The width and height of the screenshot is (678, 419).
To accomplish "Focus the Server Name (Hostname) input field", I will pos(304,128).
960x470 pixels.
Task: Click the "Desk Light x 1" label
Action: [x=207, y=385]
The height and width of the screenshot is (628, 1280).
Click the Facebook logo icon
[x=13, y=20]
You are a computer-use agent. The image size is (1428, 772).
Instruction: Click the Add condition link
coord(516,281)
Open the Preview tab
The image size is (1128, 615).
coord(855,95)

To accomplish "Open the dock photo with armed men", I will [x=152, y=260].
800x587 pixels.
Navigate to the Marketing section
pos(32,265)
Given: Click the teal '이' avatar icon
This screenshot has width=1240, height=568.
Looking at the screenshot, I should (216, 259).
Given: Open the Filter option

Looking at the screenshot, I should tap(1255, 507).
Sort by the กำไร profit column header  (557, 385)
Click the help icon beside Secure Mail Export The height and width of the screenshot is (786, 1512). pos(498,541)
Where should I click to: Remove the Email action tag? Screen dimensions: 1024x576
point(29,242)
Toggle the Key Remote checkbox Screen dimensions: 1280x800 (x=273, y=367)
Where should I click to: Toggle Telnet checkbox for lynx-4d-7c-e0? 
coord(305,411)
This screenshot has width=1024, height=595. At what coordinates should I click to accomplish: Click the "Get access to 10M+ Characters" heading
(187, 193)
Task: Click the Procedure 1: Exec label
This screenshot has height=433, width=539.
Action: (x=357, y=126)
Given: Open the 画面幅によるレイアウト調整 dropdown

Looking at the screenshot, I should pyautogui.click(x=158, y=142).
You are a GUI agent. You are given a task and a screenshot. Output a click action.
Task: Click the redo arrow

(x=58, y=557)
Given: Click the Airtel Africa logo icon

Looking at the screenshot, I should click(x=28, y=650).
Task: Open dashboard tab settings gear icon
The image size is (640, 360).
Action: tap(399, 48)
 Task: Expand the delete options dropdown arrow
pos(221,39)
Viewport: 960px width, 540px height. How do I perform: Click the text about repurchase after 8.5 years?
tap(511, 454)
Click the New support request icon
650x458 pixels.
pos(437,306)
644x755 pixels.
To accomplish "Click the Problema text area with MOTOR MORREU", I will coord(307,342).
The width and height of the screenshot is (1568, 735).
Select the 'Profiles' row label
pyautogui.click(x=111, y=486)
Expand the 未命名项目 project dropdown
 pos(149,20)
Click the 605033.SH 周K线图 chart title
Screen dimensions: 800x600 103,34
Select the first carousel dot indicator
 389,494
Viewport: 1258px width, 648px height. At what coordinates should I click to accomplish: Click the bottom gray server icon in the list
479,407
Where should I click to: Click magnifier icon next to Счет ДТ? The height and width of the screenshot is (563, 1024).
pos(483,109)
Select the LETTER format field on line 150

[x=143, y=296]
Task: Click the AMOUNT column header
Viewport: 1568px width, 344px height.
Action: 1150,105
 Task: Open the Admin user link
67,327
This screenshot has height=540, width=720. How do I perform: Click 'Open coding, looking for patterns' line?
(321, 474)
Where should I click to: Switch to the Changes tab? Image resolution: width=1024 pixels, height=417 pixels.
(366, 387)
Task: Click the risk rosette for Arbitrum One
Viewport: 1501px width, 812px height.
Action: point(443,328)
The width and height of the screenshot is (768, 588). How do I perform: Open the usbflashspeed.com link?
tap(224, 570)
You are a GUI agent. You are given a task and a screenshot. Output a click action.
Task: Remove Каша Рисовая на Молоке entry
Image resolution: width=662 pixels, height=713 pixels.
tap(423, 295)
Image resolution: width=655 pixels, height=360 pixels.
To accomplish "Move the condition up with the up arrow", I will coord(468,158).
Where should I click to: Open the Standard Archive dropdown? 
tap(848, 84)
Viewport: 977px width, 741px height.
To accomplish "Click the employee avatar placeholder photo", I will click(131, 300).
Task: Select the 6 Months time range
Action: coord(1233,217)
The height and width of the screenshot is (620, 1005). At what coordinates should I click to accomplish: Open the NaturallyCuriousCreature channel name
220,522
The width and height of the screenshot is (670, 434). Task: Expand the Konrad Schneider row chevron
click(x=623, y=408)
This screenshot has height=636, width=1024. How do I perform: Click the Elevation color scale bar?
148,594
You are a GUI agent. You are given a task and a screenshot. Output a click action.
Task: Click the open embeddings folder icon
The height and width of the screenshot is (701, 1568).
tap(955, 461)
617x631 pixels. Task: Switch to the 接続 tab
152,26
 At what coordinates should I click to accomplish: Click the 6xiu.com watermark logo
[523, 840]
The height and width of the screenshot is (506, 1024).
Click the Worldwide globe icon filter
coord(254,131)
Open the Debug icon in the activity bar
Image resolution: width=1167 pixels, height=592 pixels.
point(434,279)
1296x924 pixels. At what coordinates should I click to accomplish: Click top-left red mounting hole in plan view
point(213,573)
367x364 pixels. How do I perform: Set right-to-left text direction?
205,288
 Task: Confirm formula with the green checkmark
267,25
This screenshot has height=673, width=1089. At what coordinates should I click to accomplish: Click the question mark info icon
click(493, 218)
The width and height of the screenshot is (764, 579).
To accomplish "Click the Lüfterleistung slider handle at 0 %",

= = = = =

Try it
Take the listing above and write it out again exactly.

Expected answer
The width and height of the screenshot is (678, 419).
To accomplish "Focus the Server Name (Hostname) input field", I will pos(304,128).
960x470 pixels.
Task: Click the "Desk Light x 1" label
Action: [x=207, y=385]
The height and width of the screenshot is (628, 1280).
Click the Facebook logo icon
[x=13, y=20]
You are a computer-use agent. The image size is (1428, 772).
Instruction: Click the Add condition link
coord(516,281)
Open the Preview tab
The image size is (1128, 615).
coord(855,95)

To accomplish "Open the dock photo with armed men", I will [x=152, y=260].
800x587 pixels.
Navigate to the Marketing section
pos(32,265)
Given: Click the teal '이' avatar icon
This screenshot has width=1240, height=568.
Looking at the screenshot, I should (216, 259).
Given: Open the Filter option

Looking at the screenshot, I should tap(1255, 507).
Sort by the กำไร profit column header  (557, 385)
Click the help icon beside Secure Mail Export The height and width of the screenshot is (786, 1512). pos(498,541)
Where should I click to: Remove the Email action tag? Screen dimensions: 1024x576
point(29,242)
Toggle the Key Remote checkbox Screen dimensions: 1280x800 (x=273, y=367)
Where should I click to: Toggle Telnet checkbox for lynx-4d-7c-e0? 
coord(305,411)
This screenshot has width=1024, height=595. At what coordinates should I click to accomplish: Click the "Get access to 10M+ Characters" heading
(187, 193)
Task: Click the Procedure 1: Exec label
This screenshot has height=433, width=539.
Action: (x=357, y=126)
Given: Open the 画面幅によるレイアウト調整 dropdown

Looking at the screenshot, I should pyautogui.click(x=158, y=142).
You are a GUI agent. You are given a task and a screenshot. Output a click action.
Task: Click the redo arrow

(x=58, y=557)
Given: Click the Airtel Africa logo icon

Looking at the screenshot, I should click(x=28, y=650).
Task: Open dashboard tab settings gear icon
The image size is (640, 360).
Action: tap(399, 48)
 Task: Expand the delete options dropdown arrow
pos(221,39)
Viewport: 960px width, 540px height. How do I perform: Click the text about repurchase after 8.5 years?
tap(511, 454)
Click the New support request icon
650x458 pixels.
pos(437,306)
644x755 pixels.
To accomplish "Click the Problema text area with MOTOR MORREU", I will coord(307,342).
The width and height of the screenshot is (1568, 735).
Select the 'Profiles' row label
pyautogui.click(x=111, y=486)
Expand the 未命名项目 project dropdown
 pos(149,20)
Click the 605033.SH 周K线图 chart title
Screen dimensions: 800x600 103,34
Select the first carousel dot indicator
 389,494
Viewport: 1258px width, 648px height. At what coordinates should I click to accomplish: Click the bottom gray server icon in the list
479,407
Where should I click to: Click magnifier icon next to Счет ДТ? The height and width of the screenshot is (563, 1024).
pos(483,109)
Select the LETTER format field on line 150

[x=143, y=296]
Task: Click the AMOUNT column header
Viewport: 1568px width, 344px height.
Action: 1150,105
 Task: Open the Admin user link
67,327
This screenshot has height=540, width=720. How do I perform: Click 'Open coding, looking for patterns' line?
(321, 474)
Where should I click to: Switch to the Changes tab? Image resolution: width=1024 pixels, height=417 pixels.
(366, 387)
Task: Click the risk rosette for Arbitrum One
Viewport: 1501px width, 812px height.
Action: point(443,328)
The width and height of the screenshot is (768, 588). How do I perform: Open the usbflashspeed.com link?
tap(224, 570)
You are a GUI agent. You are given a task and a screenshot. Output a click action.
Task: Remove Каша Рисовая на Молоке entry
Image resolution: width=662 pixels, height=713 pixels.
tap(423, 295)
Image resolution: width=655 pixels, height=360 pixels.
To accomplish "Move the condition up with the up arrow", I will coord(468,158).
Where should I click to: Open the Standard Archive dropdown? 
tap(848, 84)
Viewport: 977px width, 741px height.
To accomplish "Click the employee avatar placeholder photo", I will click(131, 300).
Task: Select the 6 Months time range
Action: coord(1233,217)
The height and width of the screenshot is (620, 1005). At what coordinates should I click to accomplish: Open the NaturallyCuriousCreature channel name
220,522
The width and height of the screenshot is (670, 434). Task: Expand the Konrad Schneider row chevron
click(x=623, y=408)
This screenshot has height=636, width=1024. How do I perform: Click the Elevation color scale bar?
148,594
You are a GUI agent. You are given a task and a screenshot. Output a click action.
Task: Click the open embeddings folder icon
The height and width of the screenshot is (701, 1568).
tap(955, 461)
617x631 pixels. Task: Switch to the 接続 tab
152,26
 At what coordinates should I click to accomplish: Click the 6xiu.com watermark logo
[523, 840]
The height and width of the screenshot is (506, 1024).
Click the Worldwide globe icon filter
coord(254,131)
Open the Debug icon in the activity bar
Image resolution: width=1167 pixels, height=592 pixels.
point(434,279)
1296x924 pixels. At what coordinates should I click to accomplish: Click top-left red mounting hole in plan view
point(213,573)
367x364 pixels. How do I perform: Set right-to-left text direction?
205,288
 Task: Confirm formula with the green checkmark
267,25
This screenshot has height=673, width=1089. At what coordinates should I click to accomplish: Click the question mark info icon
click(493, 218)
The width and height of the screenshot is (764, 579).
To accomplish "Click the Lüfterleistung slider handle at 0 %",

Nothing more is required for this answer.